3. What is biography? Why is it interesting? What was Carlyle's idea? What three different types exist? What is the chief requisite? What are the two principal sources of error? What is autobiography? What advantage has autobiography? what source of error? What is a diary? Of what use is a diary?
4. In judging a history, what is the first point to be considered? What is required by the laws of art? What is said of style? What is meant by symmetry? What is the second point to be considered? What two inquiries should be made? On what are the greatest historical works based? What is the third point to be considered? What should be the historian's mental equipment? Why is it important to know his fundamental philosophical or religious beliefs?
Note
In place of illustrative and practical selections, as given in earlier chapters, it is suggested that the student be referred to a few leading works in the department of history. Among those that might be used, apart from popular text-books on the subject, are Macaulay's "History of England," Green's "History of the English People," Carlyle's "French Revolution," Prescott's "Conquest of Mexico," Motley's "Rise of the Dutch Republic," Irving's "Life of Goldsmith," the autobiographies of Franklin, Gibbon, and Ruskin, the diaries of Pepys and Evelyn, Johnson's "Lives of the Poets," volumes from the English Men of Letters series, the American Men of Letters series, the American Statesmen series, or any other works to which the student may have access.

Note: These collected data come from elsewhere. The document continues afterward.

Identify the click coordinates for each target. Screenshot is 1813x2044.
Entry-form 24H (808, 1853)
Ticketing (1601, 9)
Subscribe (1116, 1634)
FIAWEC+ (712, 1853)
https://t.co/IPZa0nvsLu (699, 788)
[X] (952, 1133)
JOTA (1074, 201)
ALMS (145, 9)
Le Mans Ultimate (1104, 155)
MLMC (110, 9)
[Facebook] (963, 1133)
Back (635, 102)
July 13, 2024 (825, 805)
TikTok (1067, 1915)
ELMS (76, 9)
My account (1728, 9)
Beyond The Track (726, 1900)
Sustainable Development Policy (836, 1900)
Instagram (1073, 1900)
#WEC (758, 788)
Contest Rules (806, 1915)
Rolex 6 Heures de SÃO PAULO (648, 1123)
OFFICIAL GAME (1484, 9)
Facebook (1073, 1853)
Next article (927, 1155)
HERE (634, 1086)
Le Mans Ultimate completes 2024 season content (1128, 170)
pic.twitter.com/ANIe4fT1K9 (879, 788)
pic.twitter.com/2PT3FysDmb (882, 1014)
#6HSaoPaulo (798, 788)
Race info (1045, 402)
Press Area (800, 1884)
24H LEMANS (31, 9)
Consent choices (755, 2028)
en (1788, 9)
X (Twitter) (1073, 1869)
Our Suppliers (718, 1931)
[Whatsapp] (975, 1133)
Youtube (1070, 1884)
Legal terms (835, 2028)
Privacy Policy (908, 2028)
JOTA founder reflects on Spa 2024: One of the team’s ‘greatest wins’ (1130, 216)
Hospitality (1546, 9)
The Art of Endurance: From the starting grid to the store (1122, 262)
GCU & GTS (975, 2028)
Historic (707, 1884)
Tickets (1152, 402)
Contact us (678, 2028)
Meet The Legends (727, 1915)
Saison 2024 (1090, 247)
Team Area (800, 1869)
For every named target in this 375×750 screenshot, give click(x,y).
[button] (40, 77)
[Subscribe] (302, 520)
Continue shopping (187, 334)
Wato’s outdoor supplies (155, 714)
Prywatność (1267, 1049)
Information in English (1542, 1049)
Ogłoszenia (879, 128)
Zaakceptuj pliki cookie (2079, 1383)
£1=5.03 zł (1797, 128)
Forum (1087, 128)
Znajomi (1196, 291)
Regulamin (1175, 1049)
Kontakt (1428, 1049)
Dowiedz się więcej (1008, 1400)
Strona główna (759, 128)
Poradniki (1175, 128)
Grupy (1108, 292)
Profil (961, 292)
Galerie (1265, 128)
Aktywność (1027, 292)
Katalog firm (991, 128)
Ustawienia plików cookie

The volumes assigned by the teacher should be studied with reference to diction and style as presented in Part Second of this work. In addition to this, the narrative, descriptive, and philosophical passages should be distinguished. By an analysis of a single chapter or of the whole book, the symmetry and completeness of the author's treatment may be judged. The writer's purpose and standpoint should, if possible, be ascertained, and the effect upon the work pointed out. His mood, character, and intellectual gifts should be traced as reflected in his work. The results of this investigation might be presented in the form of a written critique.